Source : www.timesonline.co.uk
Australian share market opens higher
Posted in Political News, tagged $1.15 billion, $16.01, $20.48, $22.00 Westpac up 10 cents, $34.26, $36.40, $65.46, (AEST), 0.23 per cent, 0.31 per cent, 0.60 per cent, 10.15am, 12.1 points, 14 cents, 15 per cent, 20 cents, 3889.3, 4.41 per cent, 4cents, 50.34 points, 8.7 points, ANZ, asess, Average, banks, Ben Bernanke, benchmark, BHP, broader, capital, cash, cash return, comments, Commonwealth Bank, contracts., deficit., down, earnings, efforts, equity, Exchange, Federal Budget, Federal Reserve chairman, firms, five cents, four, gained, gains, generating, higher, Industrial, investors, long rally, lost, lower, lucky, major, March, marginally, Mining giant, mixed finish, mixed lead, morning trade, mulled, NAB, new, open, opened, opening, Ordinaries, over, paused, points higher, Political News, quarter, raise, reassuring, reported, Resources, Rio Tinto, rival, S&P/ASX200, settle, share market, share price index contract, stronger, Sydney Futures, The Dow Jones, to 3872.3., Tuesday, up, US trade, volume, Wall Street, was up, wobbled on May 13, 2009| Leave a Comment »

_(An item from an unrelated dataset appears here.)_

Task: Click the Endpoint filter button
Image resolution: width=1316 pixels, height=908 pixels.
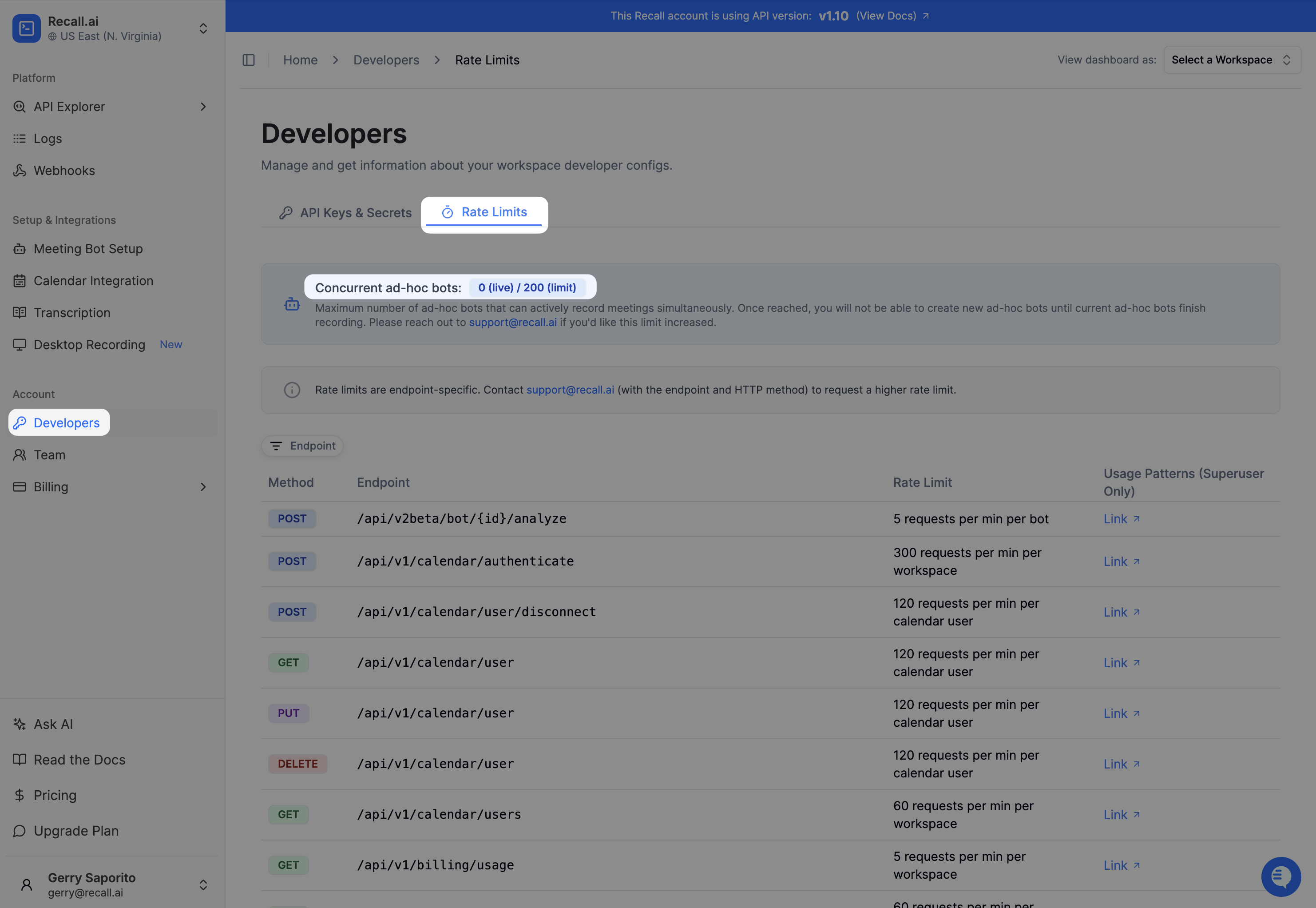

At 10.15am (AEST), the benchmark S&P/ASX200 was up 12.1 points, or 0.31 per cent, at 3889.3, while the broader All Ordinaries gained 8.7 points, or 0.23 per cent, to 3872.3.
The four major banks were mostly higher at the open.
ANZ gained 4cents to $16.01, NAB was up 14 cents at $22.00 and Westpac was up 10 cents at $20.48.
The Commonwealth Bank, which reported cash earnings for the March quarter of about $1.15 billion, generating a cash return on equity of over 15 per cent, was down 20 cents at $36.40.
Resources weren’t as lucky, opening lower in morning trade.
Mining giant BHP was down five cents at $34.26, while rival Rio Tinto lost 4.41 per cent to $65.46.
Wall Street wobbled to a mixed finish on Tuesday as investors paused to assess gains from a long rally and mulled the new efforts to raise capital by banks and other firms.
The markets also digested better-than-expected data on the US trade deficit and reassuring comments from Federal Reserve chairman, Ben Bernanke, about the health of the banking system.
The Dow Jones Industrial Average was up 50.34 points, or 0.60 per cent, to settle at 8,469.11.
The tech-dominated Nasdaq dropped 15.32 points, or 0.88 per cent, to 1715.92 while the broad-market Standard & Poor’s 500 index lost 0.89 point, or 0.1 per cent, to settle at 908.35.
On the Sydney Futures Exchange, the June share price index contract was trading 17 points higher at 3885 on volume of 4900 contracts.